Fewer Irish people had died in the numerous past famines; indeed, the potato blight did not severely afflict most of Europe. What was different in Ireland in the 1840s? The Irish Poor Law crowded out private charity. In previous famines, the Irish and English people had provided extensive charity. But why donate when the taxpayer was taking care of the situation? The English people were heavily taxed to pay for massive welfare programs. The Irish taxpayer was in no position to provide additional charity.
Reports concerning English policy towards genuine charity are hard to ignore. One account had the people of Massachusetts sending a ship of grain to Ireland that English authorities placed in storage claiming that it would disturb trade. Another report has the British government appealing to the Sultan of Turkey to reduce his donation from £10,000 to £1,000 in order not to embarrass Queen Victoria who had only pledged £1,000 to relief.
Other factors played a role. The Bank Act of 1844 precipitated a financial crisis created by a contraction of money as a more restrictive credit policy replaced a loose one. Taken together these factors support John Mitchel’s accusation that “the Almighty sent the potato blight but the English created the Famine.”
Did the English create the Famine on purpose? This was after all an age of revolution, and the Irish were suspected of plotting yet another revolt. The “Irish Question” was of major importance and many Englishmen agreed with Trevelyan that God had sent the blight and Famine.
Ultimately, the question of blame is not as important as the question of cause. Even more importantly, the Famine is a source of great economic errors, such as the claim that famines are the fault of the market and free trade, and that starvation results from laissez-faire policy. Even Karl Marx was heavily influenced by events happening in Ireland as he wrote in London.
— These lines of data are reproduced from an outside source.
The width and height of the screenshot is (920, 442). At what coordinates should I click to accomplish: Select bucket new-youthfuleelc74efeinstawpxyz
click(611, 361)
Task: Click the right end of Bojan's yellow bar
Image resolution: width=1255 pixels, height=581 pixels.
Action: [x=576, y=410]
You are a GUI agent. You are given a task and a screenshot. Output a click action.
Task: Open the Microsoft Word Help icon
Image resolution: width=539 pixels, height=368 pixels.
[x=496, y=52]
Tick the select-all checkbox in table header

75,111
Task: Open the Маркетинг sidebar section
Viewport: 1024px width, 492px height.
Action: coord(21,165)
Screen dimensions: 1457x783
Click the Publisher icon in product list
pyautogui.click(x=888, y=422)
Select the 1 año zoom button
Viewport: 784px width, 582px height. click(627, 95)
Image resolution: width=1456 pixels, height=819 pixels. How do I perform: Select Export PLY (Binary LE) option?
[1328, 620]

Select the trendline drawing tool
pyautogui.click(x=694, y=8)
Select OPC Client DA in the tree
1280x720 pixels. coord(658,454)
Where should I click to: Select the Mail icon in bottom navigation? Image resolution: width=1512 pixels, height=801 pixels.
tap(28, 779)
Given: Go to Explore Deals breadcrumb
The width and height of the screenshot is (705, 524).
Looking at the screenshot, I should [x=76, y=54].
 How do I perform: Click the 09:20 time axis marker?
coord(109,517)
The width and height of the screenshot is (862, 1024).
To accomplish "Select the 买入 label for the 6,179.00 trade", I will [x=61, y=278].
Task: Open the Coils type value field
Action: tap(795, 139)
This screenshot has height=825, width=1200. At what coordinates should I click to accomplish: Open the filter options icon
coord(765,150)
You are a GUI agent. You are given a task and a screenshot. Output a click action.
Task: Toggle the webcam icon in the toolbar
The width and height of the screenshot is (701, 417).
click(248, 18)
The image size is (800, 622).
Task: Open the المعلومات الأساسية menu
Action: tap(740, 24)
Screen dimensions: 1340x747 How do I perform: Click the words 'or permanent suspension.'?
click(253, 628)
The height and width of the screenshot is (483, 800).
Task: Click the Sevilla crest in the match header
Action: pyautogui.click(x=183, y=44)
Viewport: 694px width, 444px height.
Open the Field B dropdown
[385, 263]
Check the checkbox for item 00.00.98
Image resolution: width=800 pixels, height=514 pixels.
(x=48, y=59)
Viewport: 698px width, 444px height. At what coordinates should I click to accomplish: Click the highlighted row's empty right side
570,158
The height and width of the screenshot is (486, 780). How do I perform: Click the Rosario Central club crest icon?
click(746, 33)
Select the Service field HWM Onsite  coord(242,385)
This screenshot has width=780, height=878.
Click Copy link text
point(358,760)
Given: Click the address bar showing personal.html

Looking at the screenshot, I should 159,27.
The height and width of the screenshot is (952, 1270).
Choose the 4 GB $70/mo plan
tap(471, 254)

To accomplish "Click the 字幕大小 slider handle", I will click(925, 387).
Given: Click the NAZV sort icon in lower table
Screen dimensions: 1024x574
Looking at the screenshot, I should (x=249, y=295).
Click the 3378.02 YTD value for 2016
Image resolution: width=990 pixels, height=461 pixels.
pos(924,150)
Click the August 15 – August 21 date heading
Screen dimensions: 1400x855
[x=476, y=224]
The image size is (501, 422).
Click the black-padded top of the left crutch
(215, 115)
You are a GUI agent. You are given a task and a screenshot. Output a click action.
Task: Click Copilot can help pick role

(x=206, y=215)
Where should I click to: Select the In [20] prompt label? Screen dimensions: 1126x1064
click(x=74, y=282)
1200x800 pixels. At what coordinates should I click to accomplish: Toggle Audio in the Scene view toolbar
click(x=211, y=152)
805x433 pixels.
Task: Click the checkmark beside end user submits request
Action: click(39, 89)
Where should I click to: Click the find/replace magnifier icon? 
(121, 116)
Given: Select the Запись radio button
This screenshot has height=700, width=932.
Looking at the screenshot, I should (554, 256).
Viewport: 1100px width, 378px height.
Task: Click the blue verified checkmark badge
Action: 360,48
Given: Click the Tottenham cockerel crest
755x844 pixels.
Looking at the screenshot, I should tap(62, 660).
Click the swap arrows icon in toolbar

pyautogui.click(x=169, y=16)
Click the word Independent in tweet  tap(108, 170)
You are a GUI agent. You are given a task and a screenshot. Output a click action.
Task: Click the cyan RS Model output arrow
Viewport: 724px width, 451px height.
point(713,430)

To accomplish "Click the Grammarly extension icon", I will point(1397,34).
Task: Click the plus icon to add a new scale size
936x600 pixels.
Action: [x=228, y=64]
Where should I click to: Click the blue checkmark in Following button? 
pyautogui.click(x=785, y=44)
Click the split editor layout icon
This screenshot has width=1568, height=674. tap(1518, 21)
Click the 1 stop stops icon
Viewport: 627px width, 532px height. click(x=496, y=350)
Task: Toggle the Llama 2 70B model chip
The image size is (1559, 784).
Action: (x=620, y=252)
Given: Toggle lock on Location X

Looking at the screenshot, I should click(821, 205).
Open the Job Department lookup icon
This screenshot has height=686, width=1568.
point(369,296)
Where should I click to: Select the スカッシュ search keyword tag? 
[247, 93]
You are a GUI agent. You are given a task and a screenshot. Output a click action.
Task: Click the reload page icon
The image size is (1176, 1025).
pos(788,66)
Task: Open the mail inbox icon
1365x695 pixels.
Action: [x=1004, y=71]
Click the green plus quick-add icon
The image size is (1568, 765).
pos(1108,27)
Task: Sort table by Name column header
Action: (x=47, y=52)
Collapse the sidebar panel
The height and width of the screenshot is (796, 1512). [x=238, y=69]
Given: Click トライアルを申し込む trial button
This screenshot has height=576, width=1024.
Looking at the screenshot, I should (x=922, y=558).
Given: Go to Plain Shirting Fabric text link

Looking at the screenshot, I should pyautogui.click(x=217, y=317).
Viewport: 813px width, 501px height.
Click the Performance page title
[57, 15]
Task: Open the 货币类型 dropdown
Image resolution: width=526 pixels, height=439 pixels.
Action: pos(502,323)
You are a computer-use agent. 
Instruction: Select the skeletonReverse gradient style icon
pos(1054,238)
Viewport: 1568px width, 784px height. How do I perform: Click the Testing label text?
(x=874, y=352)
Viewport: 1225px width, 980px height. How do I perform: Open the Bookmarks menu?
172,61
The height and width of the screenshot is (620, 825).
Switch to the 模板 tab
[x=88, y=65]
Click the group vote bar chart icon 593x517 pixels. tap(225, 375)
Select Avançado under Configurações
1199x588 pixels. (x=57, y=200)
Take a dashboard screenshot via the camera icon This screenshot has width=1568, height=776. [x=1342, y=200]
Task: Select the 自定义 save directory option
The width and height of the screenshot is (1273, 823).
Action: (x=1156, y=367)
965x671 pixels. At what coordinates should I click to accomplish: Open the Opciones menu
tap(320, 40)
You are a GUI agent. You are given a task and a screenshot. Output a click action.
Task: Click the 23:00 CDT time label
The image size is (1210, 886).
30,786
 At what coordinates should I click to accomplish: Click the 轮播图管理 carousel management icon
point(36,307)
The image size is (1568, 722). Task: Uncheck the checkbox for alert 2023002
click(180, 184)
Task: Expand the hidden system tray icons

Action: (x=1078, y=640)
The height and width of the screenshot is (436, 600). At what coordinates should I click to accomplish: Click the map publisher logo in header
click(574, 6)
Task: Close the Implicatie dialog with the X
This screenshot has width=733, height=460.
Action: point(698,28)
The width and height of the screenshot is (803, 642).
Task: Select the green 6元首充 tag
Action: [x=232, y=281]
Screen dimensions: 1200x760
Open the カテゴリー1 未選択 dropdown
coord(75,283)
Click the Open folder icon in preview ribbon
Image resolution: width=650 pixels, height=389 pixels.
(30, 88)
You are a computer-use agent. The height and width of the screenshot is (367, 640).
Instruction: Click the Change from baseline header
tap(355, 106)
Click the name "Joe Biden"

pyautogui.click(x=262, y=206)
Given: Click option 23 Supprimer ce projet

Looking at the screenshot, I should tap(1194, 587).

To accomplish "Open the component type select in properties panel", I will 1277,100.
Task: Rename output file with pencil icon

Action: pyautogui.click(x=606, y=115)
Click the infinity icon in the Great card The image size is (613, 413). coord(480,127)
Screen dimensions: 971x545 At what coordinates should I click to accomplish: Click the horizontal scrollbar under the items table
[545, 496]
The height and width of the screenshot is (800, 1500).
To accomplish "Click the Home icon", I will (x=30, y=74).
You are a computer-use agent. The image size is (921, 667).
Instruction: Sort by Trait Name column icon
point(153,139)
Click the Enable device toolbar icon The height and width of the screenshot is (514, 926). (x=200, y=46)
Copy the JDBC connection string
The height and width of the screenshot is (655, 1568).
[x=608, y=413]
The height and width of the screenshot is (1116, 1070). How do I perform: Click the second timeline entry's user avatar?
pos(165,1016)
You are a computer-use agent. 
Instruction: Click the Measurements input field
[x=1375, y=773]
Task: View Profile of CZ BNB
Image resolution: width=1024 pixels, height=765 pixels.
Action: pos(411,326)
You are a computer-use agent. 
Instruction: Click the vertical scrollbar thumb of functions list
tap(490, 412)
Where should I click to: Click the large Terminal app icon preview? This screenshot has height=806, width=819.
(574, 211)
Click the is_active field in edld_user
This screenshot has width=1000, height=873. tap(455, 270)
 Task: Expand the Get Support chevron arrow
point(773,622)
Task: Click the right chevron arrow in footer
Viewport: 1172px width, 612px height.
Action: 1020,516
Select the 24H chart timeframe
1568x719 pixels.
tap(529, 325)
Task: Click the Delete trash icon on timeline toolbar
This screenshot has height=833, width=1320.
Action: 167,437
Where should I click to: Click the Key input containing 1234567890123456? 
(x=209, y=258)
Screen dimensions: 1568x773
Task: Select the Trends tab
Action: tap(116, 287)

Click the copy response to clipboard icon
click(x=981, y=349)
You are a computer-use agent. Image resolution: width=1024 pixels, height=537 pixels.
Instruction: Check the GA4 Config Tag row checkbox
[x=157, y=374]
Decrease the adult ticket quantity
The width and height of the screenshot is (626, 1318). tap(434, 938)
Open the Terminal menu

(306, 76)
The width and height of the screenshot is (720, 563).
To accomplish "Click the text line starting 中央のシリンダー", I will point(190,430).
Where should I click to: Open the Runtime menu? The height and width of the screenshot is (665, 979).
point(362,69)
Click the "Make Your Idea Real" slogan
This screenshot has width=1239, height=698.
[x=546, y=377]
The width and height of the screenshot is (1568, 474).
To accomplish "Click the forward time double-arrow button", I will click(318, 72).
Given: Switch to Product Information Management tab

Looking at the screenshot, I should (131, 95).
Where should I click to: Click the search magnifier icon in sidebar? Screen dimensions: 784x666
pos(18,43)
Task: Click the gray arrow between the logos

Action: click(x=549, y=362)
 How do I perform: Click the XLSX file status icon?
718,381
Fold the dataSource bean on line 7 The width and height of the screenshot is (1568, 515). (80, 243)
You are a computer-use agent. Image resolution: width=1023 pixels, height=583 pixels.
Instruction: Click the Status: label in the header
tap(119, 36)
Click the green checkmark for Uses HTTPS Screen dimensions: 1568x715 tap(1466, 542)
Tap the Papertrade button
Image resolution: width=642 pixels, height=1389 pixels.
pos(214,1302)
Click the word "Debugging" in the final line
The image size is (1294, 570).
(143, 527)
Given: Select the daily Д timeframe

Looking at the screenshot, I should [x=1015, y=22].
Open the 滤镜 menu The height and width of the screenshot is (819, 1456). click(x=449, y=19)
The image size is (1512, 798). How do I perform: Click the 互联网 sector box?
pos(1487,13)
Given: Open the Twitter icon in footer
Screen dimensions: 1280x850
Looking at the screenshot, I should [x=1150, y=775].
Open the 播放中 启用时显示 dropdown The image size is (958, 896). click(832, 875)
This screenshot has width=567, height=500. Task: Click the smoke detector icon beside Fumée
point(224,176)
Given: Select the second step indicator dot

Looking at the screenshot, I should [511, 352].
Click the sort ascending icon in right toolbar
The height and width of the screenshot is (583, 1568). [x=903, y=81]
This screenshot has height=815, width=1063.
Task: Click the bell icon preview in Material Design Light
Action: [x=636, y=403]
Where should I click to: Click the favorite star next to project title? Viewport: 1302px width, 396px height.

Ireland was swept away by the economic forces that emanated from one of the most powerful and aggressive states the world had ever known. It suffered not from a fungus (which English scientists insisted was just excessive dampness) but from conquest, theft, bondage, protectionism, government welfare, public works, and inflation.
As an American, I am hardly one to consider Mr. Blair’s apology. However, if the apology had been for causing the Famine and for the welfare policies that made it so deadly, it would have much more to recommend it.